Jülich. Über „Leonardo da Vinci und die Ausläufer der Hochrenaissance” hat die Kunsthistorikerin Christiane Hoffmann aus Rheda-Wiedenbrück auf Einladung des Fördervereins Festung Zitadelle mehr als ausführlich referiert.

Die Verbindung hatte Fördervereinsmitglied Dieter Kielhorn anlässlich einer da Vinci-Ausstellung” in Kempen geknüpft. „In der Hochrenaissance von 1500 bis 1520 wurde die Welt mit Vernunft und Erfahrung definiert. Sie liegt in einer Zeit des Wandels, gefördert durch eine Reihe genialer Menschen, Leonardo war einer davon”, führte dieser ins Thema ein.

St. Peter in Rom

„So unglaublich viel wesentlich Prägendes ist in dieser Zeit passiert”, startete Hoffmann in ihr kompliziertes Beziehungsgeflecht mit Fragen wie: Wer hat von wem partizipiert? Anhand der Pläne für den Neubau von St. Peter in Rom und der überlieferten Wolkenengel am Nordpilaster der Jülicher Schlosskapellenapside spüren Kunsthistoriker den Überlieferungsverläufen nach.

Hoffmann unterstrich das hohe Niveau des Jülicher Entwurfes und die enge Beziehung zum hochrenaissancezeitlichen Italien: der Zitadelle-Baumeister „Pasqualini kam ja nicht alleine nach Jülich, sondern in einer Kolonie”. Zudem ließ man „auch den anderen Meistern Platz”, wie ein Blick auf Raffaels „Schule von Athen” bewies. In antiker Gestalt finden sich hier da Vinci, Michaelangelo und Baumeister Bramante wieder.

Ferner funktioniert das „Ausbildungssystem” dieser Zeit durch Lernen der Gehilfen direkt beim Meister. So war schon für die Zeitgenossen die Einflussnahme da Vincis auf seinen Konkurrenten Michelangelo Buonarotti und den jüngsten der drei Meister, Raffael Sani, spürbar. Die Eigenständigkeit der Meister sicherte die Unverkennbarkeit ihrer Werke.

Zu den Sternstunden der europäischen Kunstgeschichte zählen die fruchtbaren Phasen zwischen 1504 und 1508 in Florenz und ihre gemeinsame Zeit in Rom.
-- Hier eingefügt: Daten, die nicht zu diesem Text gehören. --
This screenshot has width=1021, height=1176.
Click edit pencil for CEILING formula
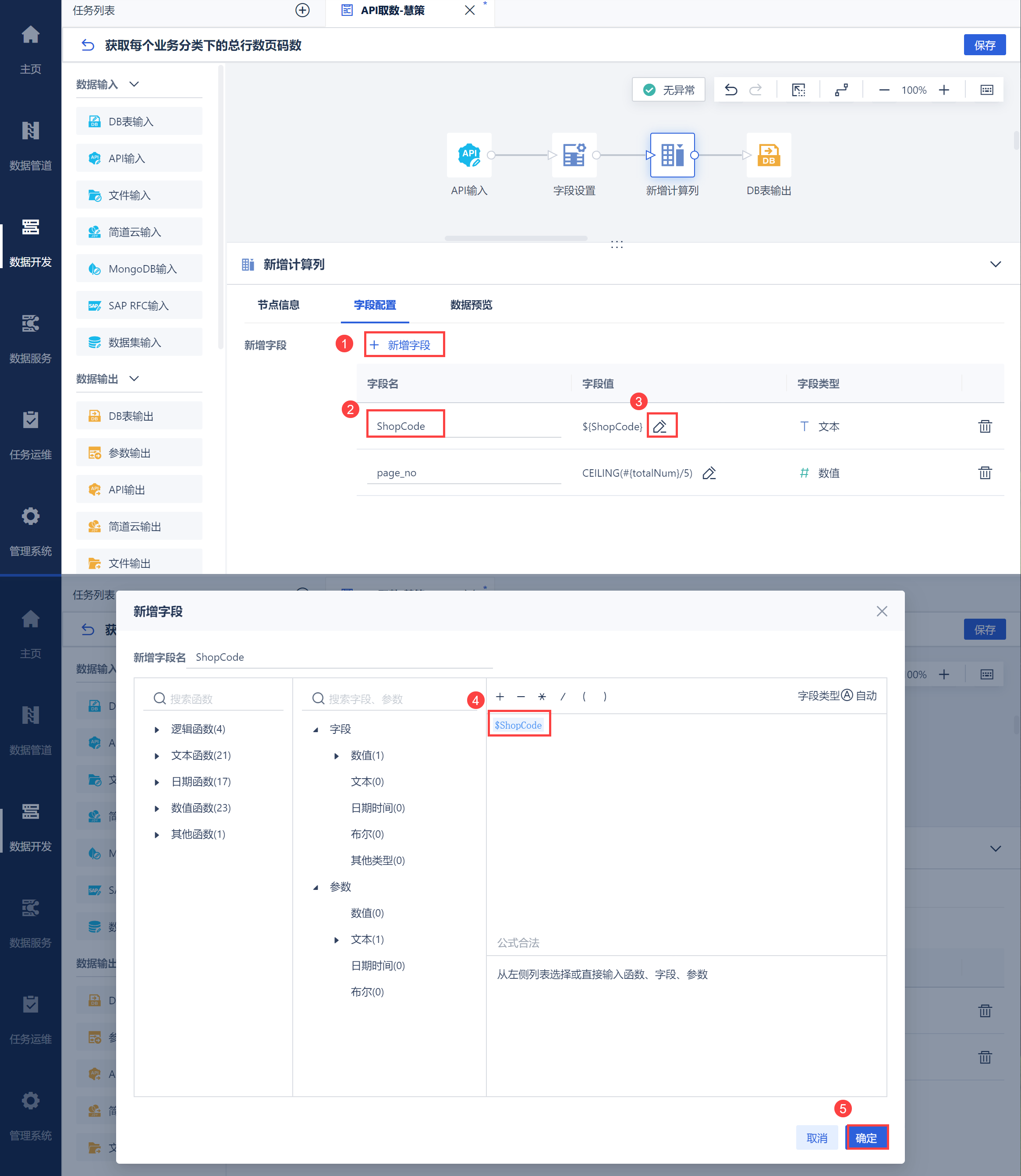[709, 473]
Ihr Hauptaugenmerk richtete die Referentin auf das rätselhafte Leben des Universalgenies Leonardo da Vinci als Maler, Naturforscher und Bildhauer und seine Beziehung zu den Hochrenaissance-Zeitgenossen. Als Ältester dieses herausragenden italienischen Künstler-Trios wurde er 1452 in Vinci nahe Florenz als Kind aus einer unehelichen Liaison geboren. Anders als die beiden anderen war er nicht nur Künstler im weitesten Sinn: Aufgrund seiner Neugier und Beobachtungsgabe legte er den Grundstein zu neuzeitlicher Methodik und naturwissenschaftlicher Forschung.

Zeit seines Lebens an „kunstsinnigen” Höfen in Italien und Frankreich zu Gast, war er vor allem an Ideallösungen interessiert und entwickelte dabei „für Fragen eine Antwort, die seine Zeitgenossen damals noch gar nicht umtrieben”, wie Wegezähler oder Angriffstürme. Da Vinci hinterließ etliche handschriftliche Skizzen und Manuskripte, viele seiner Entwürfe sind erst im 20. und 21. Jahrhundert realisiert worden.

Seine Arbeitsweise war revolutionär. Er erforschte zum Beispiel die Quadratur des Kreises anhand aufgeblasener Hammeldärme.

Zudem sezierte er 30 Leichen kurz nach ihrem Ableben, um exakte anatomische Zeichnungen anfertigen zu können. Das Universalgenie wird auch Thema beim Stadtfest im Juni unter dem Motto „Das italienische Jülich” sein.